In the sub-analysis of the most frequently implanted models in each group, the Edwards Lifesciences Perimount or Magna Mitral Ease valves were compared against the Medtronic Hancock II. The risk of SVD appeared higher in the Edwards Lifesciences pericardial valves, although this difference failed to reach statistical significance because of the small sample size. Only 1 case of SVD was observed, at 11 years after surgery, with the Hancock II valve. Further studies with longer follow-up periods and larger sample sizes will be required to draw a clear conclusion.
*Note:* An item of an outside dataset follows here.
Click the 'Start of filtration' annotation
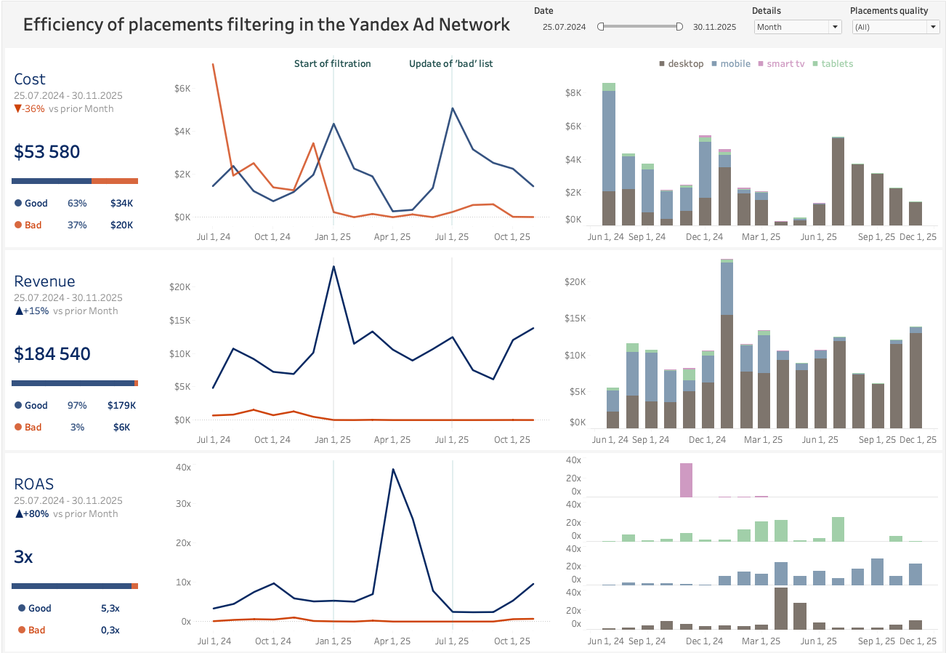Screen dimensions: 946x653 [x=332, y=64]
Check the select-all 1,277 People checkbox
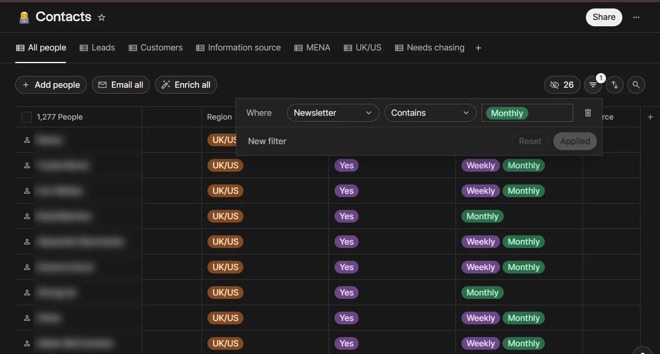 (27, 117)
It is commonly believed that pericardial valves are resistant to shear stress but that porcine valves are susceptible to shear stress and subsequent leaflet tears. However, our study demonstrates no statistically significant difference in the occurrence of SVD depending on the valve material. Notably, all cases of porcine valve leaflet complications occurred with Saint-Jude Epic or Biocor valves, at what seems an unacceptably high rate (1.92%/patient-year, 4/37) considering the limited use of this valve. However, according to Jawad et al. [9], Epic valves in the mitral position showed acceptable rates of survival and valve-related complications or reoperation at midterm follow-up. Further investigation seems to be warranted to examine the long-term safety of these valves.

Limitations

This study is subject to the limitations inherent to retrospective studies with an observational design. Although a high level of adjustment was performed to reduce the selection bias between the groups, residual selection bias may have existed due to unmeasured confounding variables. In the present study, we included patients with multiple valve replacements to improve the statistical power. Although the inclusion of patients receiving concomitant aortic valve replacement is the main limitation of the present study, we believe that rigorous adjustment was accomplished by PS matching. However, the comparison of Edward and Medtronic valves may have been biased by the lack of adjustment for preoperative variables. Lastly, since the clinical follow-up duration for analysis of bioprosthesis longevity was relatively short, further investigation with long-term clinical follow-up is needed.

Conclusions

In bioprosthetic valve replacements in the mitral position, bovine pericardial and porcine xenograft valves showed comparable survival and valve durability. These findings require further validation through studies with larger sample sizes.

Supplementary materials

Supplementary materials can be found via https://doi.org/10.5090/jcs.21.103. Supplementary Fig. 1. Probability of death over time for patients treated with the Perimount pericardial valve versus the Hancock II porcine valve. Supplementary Fig. 2. (A) Cumulative incidence of mitral reoperation and (B) cumulative incidence of structural valve deterioration (SVD) over time for patients treated with pericardial versus porcine valves.